• [Task list]
**1)** Return the part of the post about multiple pipelines starting at "Questions about multiple" and ending at "a different data_stream_dataset.", word for word.
**2)** Resume the post about multiple pipelines from the point where it stops.
* BEGIN Excerpt *
Questions about multiple pipelines and whether events are processed by all or only one

I would like help understanding how multiple pipelines defined in pipelines.yml work together. I originally had a single pipeline defined by commands-pipeline.conf file. I then introduced a new pipeline in commands-raw-pipeline.conf. I expected events to be processed by both pipelines, but it seems that an event is either processed by one pipeline or the other, not both. Is this expected?

Some details:

  • Each pipeline listens on a different port and the only FileBeat instance is configured to ship to both ports
  • Each pipeline processes the same data in similar ways. The first uses aggregates and the second does not. Otherwise, they set some of the same fields and some different fields
  • Both pipelines output to the same index with the same parameters except a different data_stream_dataset.

Here's my pipelines.yml:

- pipeline.id: commands-aggregated
  path.config: "/etc/logstash/conf.d/commands-pipeline.conf"
  pipeline.workers: 1
- pipeline.id: commands-raw
  path.config: "/etc/logstash/conf.d/commands-raw-pipeline.conf"
* END Excerpt *
* BEGIN Listed records *
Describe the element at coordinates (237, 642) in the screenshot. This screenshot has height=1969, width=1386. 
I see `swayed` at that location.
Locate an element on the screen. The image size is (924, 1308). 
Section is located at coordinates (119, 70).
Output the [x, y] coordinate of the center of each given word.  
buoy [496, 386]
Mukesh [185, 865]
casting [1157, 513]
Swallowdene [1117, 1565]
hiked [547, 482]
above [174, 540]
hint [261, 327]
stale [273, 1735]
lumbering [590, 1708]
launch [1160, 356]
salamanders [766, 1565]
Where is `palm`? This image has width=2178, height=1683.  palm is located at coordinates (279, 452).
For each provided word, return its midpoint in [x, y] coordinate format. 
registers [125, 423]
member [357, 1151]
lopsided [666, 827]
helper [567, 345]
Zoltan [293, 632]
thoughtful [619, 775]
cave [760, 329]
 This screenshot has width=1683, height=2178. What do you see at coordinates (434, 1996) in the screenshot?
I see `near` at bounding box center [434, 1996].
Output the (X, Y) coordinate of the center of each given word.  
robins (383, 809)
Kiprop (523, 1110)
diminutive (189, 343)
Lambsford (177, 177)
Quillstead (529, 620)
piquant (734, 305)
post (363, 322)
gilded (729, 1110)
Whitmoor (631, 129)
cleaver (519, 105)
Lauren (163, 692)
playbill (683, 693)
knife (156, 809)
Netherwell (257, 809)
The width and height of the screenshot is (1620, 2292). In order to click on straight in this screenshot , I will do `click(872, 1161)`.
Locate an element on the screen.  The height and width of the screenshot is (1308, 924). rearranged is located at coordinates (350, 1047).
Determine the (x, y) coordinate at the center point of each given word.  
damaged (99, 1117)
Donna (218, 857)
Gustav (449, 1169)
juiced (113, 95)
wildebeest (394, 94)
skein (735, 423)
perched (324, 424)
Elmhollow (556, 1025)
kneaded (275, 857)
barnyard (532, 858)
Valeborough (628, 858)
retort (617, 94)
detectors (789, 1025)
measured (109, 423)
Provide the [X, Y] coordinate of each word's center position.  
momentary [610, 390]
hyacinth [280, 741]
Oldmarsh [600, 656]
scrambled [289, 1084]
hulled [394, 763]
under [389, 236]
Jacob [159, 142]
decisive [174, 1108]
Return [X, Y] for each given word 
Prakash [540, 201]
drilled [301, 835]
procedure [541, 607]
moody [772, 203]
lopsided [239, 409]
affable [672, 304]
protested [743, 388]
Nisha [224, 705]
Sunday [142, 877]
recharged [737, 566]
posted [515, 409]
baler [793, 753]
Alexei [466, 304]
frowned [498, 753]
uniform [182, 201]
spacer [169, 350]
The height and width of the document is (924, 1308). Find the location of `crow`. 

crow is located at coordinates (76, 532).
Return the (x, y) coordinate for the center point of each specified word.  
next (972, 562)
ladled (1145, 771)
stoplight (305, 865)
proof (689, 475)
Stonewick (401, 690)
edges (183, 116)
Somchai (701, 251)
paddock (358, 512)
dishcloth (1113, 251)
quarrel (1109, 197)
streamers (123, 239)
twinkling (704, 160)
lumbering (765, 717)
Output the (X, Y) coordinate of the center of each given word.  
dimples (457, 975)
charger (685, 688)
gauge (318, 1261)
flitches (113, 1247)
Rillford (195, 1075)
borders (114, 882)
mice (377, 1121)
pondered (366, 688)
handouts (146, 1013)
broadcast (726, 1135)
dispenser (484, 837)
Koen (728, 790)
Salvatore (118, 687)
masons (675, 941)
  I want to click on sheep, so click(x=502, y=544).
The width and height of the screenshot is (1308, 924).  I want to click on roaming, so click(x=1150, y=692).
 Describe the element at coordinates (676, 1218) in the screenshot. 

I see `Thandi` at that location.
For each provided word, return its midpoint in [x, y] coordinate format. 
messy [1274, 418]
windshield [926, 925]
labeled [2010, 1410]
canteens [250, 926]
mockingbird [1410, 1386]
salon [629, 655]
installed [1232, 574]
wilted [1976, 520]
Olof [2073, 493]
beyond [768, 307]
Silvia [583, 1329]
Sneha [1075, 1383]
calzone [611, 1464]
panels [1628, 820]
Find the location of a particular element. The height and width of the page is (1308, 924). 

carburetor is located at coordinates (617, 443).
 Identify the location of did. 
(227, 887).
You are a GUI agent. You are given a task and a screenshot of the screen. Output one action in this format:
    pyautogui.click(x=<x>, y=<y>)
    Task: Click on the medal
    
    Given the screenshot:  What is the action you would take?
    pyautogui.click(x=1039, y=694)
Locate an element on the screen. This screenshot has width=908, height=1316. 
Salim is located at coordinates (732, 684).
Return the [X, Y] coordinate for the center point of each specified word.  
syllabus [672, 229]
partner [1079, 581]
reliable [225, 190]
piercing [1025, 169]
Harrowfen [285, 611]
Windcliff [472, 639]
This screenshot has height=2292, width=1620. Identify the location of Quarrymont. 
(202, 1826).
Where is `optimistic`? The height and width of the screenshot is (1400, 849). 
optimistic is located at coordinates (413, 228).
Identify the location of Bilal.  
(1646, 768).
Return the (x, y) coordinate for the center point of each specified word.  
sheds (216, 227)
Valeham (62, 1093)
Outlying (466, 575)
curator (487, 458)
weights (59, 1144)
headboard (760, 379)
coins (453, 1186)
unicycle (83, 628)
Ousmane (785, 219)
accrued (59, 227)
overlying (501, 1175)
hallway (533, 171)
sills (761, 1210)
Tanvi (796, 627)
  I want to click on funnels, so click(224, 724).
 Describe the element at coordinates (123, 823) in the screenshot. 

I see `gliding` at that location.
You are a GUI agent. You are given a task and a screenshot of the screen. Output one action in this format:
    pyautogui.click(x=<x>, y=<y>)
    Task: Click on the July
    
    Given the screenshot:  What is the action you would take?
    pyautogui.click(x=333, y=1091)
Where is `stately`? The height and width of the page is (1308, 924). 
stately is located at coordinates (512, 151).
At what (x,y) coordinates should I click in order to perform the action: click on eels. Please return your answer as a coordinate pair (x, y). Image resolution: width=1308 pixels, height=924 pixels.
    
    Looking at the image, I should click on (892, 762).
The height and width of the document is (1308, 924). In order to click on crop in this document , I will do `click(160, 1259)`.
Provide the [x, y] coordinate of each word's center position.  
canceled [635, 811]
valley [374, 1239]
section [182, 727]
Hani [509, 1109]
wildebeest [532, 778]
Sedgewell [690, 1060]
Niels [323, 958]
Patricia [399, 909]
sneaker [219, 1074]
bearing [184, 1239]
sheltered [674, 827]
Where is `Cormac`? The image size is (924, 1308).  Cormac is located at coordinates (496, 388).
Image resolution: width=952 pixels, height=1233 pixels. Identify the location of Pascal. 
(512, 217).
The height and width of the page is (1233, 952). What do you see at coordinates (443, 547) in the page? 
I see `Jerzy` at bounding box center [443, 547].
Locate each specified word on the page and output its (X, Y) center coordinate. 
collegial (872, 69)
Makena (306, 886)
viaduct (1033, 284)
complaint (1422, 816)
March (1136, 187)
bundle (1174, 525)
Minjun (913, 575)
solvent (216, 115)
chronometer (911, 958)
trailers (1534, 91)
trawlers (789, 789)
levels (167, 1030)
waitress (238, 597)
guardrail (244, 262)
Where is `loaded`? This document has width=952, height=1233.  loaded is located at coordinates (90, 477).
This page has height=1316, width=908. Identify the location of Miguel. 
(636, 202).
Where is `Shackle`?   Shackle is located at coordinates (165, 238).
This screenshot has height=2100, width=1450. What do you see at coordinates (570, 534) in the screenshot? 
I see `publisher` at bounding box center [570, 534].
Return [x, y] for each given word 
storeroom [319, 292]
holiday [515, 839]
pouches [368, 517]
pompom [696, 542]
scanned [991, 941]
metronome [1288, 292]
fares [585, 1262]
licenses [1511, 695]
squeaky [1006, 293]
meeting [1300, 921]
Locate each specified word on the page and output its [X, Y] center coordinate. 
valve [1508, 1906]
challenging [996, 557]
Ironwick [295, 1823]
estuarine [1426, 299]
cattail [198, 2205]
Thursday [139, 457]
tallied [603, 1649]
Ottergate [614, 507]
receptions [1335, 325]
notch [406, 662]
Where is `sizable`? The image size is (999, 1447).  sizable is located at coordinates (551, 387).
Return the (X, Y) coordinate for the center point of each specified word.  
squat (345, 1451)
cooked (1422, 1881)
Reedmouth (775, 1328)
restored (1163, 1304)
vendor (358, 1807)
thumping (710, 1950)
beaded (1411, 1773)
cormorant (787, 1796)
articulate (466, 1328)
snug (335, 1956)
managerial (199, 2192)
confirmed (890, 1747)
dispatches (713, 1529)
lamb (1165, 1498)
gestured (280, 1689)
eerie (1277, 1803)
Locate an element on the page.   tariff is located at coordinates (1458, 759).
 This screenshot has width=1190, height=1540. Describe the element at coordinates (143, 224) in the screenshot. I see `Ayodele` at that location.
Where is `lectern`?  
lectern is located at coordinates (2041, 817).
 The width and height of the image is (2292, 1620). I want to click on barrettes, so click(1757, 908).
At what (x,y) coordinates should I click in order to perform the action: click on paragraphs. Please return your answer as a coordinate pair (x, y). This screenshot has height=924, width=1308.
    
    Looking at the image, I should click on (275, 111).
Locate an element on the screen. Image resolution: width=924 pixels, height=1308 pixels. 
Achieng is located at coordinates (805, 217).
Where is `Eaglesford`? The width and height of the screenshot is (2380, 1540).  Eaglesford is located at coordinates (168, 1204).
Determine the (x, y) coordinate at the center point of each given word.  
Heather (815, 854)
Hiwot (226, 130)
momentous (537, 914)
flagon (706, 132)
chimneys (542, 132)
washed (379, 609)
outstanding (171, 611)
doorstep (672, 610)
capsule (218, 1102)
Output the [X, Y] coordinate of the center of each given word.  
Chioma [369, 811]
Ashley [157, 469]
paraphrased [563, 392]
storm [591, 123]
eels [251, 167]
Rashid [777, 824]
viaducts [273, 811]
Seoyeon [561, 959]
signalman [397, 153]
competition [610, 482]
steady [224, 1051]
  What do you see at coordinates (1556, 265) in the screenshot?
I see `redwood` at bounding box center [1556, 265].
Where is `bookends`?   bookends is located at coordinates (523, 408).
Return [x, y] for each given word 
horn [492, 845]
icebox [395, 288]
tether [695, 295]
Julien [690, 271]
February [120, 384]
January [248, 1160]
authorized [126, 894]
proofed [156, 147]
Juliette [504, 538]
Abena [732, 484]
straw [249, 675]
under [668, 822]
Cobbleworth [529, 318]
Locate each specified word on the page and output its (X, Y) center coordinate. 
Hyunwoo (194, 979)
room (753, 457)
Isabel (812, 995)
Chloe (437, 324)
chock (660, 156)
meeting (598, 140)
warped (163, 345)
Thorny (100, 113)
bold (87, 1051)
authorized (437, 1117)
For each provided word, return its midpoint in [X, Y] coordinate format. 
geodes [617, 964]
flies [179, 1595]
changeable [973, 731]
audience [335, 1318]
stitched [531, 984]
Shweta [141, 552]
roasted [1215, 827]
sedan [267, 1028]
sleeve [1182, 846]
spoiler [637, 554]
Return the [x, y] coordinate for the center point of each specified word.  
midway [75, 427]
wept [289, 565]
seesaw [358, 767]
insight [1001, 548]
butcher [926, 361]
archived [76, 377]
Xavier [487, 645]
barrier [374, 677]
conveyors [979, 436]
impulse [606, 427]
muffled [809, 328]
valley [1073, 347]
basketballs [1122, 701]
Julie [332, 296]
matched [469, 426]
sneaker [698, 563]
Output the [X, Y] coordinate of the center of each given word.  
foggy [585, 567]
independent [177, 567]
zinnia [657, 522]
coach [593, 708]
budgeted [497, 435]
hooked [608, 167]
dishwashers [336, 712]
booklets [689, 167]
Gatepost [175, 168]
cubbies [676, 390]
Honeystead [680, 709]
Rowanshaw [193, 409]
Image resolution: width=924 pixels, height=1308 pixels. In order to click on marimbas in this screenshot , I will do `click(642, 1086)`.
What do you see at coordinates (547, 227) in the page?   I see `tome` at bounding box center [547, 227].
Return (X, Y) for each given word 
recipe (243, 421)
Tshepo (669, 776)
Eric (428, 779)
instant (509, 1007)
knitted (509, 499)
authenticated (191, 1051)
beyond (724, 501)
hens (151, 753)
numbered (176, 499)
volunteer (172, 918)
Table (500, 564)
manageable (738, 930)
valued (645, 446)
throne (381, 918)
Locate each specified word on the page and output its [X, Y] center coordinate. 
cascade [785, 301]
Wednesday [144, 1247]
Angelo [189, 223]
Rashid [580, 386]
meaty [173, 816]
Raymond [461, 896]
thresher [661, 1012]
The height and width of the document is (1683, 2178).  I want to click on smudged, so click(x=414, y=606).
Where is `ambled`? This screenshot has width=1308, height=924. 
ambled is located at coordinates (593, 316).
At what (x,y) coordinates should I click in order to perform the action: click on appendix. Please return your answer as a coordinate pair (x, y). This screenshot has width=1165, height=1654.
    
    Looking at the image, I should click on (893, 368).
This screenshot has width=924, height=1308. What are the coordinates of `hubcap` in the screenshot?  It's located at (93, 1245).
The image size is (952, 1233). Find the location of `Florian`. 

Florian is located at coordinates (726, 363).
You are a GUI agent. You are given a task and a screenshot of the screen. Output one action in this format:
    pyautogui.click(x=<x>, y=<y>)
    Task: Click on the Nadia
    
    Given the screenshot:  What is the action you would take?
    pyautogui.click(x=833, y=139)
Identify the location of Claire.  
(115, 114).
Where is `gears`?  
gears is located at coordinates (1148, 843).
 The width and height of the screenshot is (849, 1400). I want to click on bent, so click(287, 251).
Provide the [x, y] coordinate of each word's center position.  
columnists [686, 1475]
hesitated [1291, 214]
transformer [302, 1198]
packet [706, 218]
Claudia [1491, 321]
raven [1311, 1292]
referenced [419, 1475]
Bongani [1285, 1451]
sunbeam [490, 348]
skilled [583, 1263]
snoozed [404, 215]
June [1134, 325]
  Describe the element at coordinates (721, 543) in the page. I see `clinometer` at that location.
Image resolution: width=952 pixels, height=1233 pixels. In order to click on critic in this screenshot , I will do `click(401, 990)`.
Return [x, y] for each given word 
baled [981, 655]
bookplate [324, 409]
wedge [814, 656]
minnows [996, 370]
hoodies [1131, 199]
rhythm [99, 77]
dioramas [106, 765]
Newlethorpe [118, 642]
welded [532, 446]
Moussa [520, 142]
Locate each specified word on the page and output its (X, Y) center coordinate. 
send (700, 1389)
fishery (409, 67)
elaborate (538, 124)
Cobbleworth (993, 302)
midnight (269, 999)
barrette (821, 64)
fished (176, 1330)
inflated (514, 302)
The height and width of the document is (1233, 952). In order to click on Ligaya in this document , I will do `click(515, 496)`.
* END Listed records *
• [Written responses]
**1)**
Questions about multiple pipelines and whether events are processed by all or only one

I would like help understanding how multiple pipelines defined in pipelines.yml work together. I originally had a single pipeline defined by commands-pipeline.conf file. I then introduced a new pipeline in commands-raw-pipeline.conf. I expected events to be processed by both pipelines, but it seems that an event is either processed by one pipeline or the other, not both. Is this expected?

Some details:

  • Each pipeline listens on a different port and the only FileBeat instance is configured to ship to both ports
  • Each pipeline processes the same data in similar ways. The first uses aggregates and the second does not. Otherwise, they set some of the same fields and some different fields
  • Both pipelines output to the same index with the same parameters except a different data_stream_dataset.

**2)**
Going forward I plan to route the new pipeline to a new index and perhaps deprecate the original pipeline, but I still want to understand this behavior.

Yes, it is expected.

If you want data processed by multiple pipelines then use pipeline to pipeline communication with a forked path pattern.

Thank you, Badger, that documentation is useful.

I think the other piece I misunderstood was my Filebeat output configuration. As I mentioned, I had each pipeline listening on a different port and Filebeat was sending to both ports. Well, according to documentation, Filebeat doesn't send to both hosts. Instead, it sends to either in a round-robin fashion. This would explain why each event was processed by only one of my two pipelines.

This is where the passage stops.